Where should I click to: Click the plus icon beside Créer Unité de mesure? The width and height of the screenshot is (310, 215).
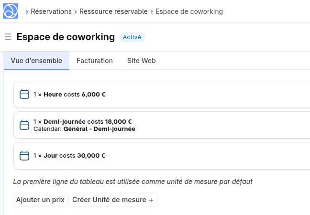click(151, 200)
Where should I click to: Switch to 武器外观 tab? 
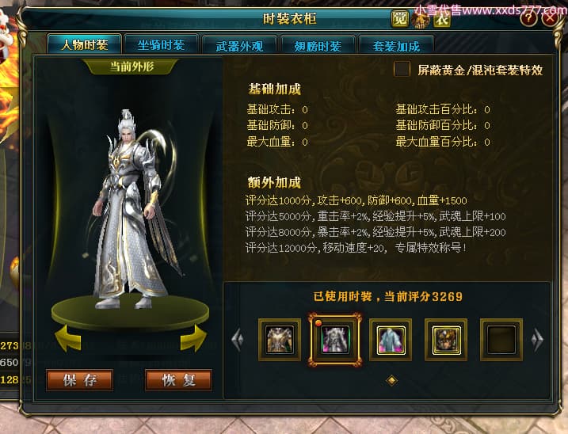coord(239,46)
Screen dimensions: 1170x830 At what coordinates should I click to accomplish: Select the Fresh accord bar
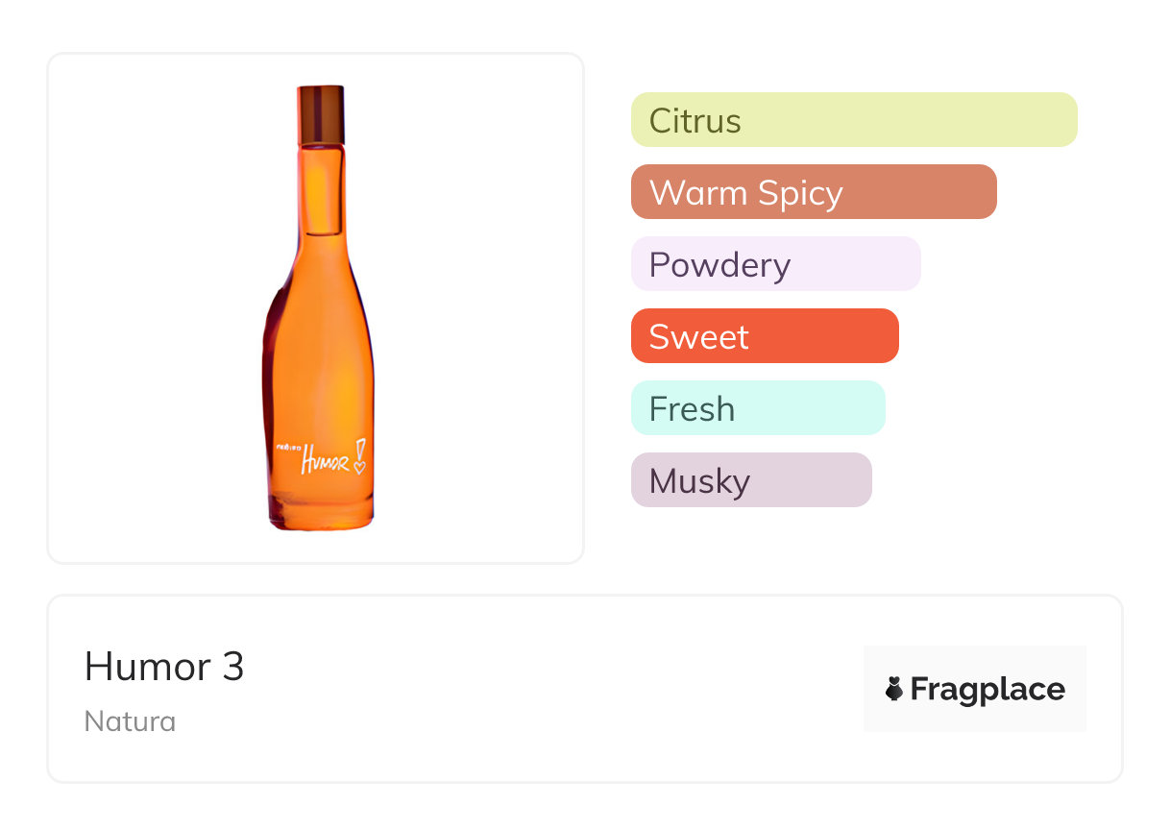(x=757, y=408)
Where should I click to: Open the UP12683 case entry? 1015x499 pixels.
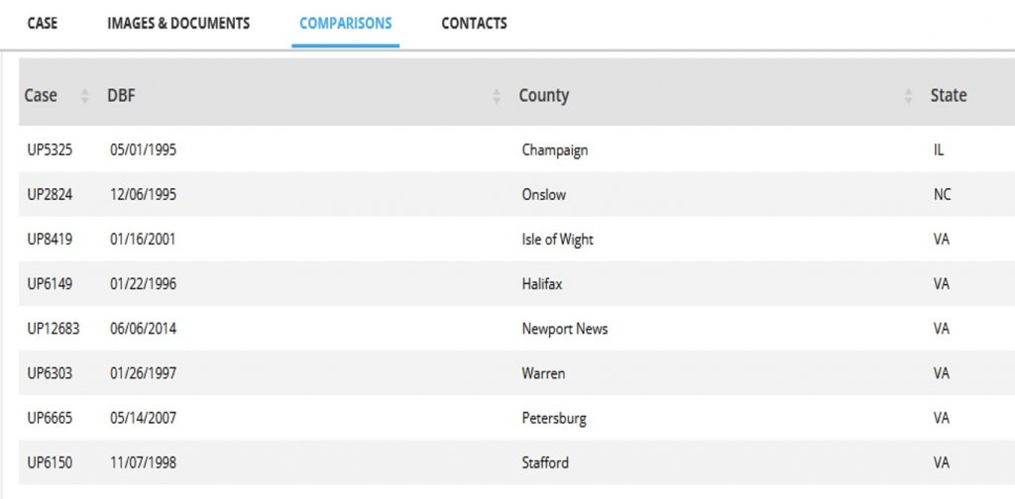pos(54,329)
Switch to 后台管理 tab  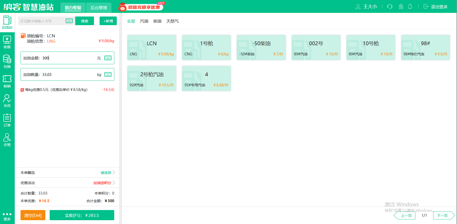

→ EXERCISE OBJECTIVE:
Keep every word of the records above exactly, and return them with no pictures.

→ WRITTEN RESPONSE:
Where should I click to: Click the plus icon beside Créer Unité de mesure? The width and height of the screenshot is (310, 215).
click(151, 200)
Where should I click to: Switch to 武器外观 tab? 
coord(239,46)
Screen dimensions: 1170x830 At what coordinates should I click to accomplish: Select the Fresh accord bar
(x=757, y=408)
Where should I click to: Open the UP12683 case entry? 1015x499 pixels.
pos(54,329)
Switch to 后台管理 tab  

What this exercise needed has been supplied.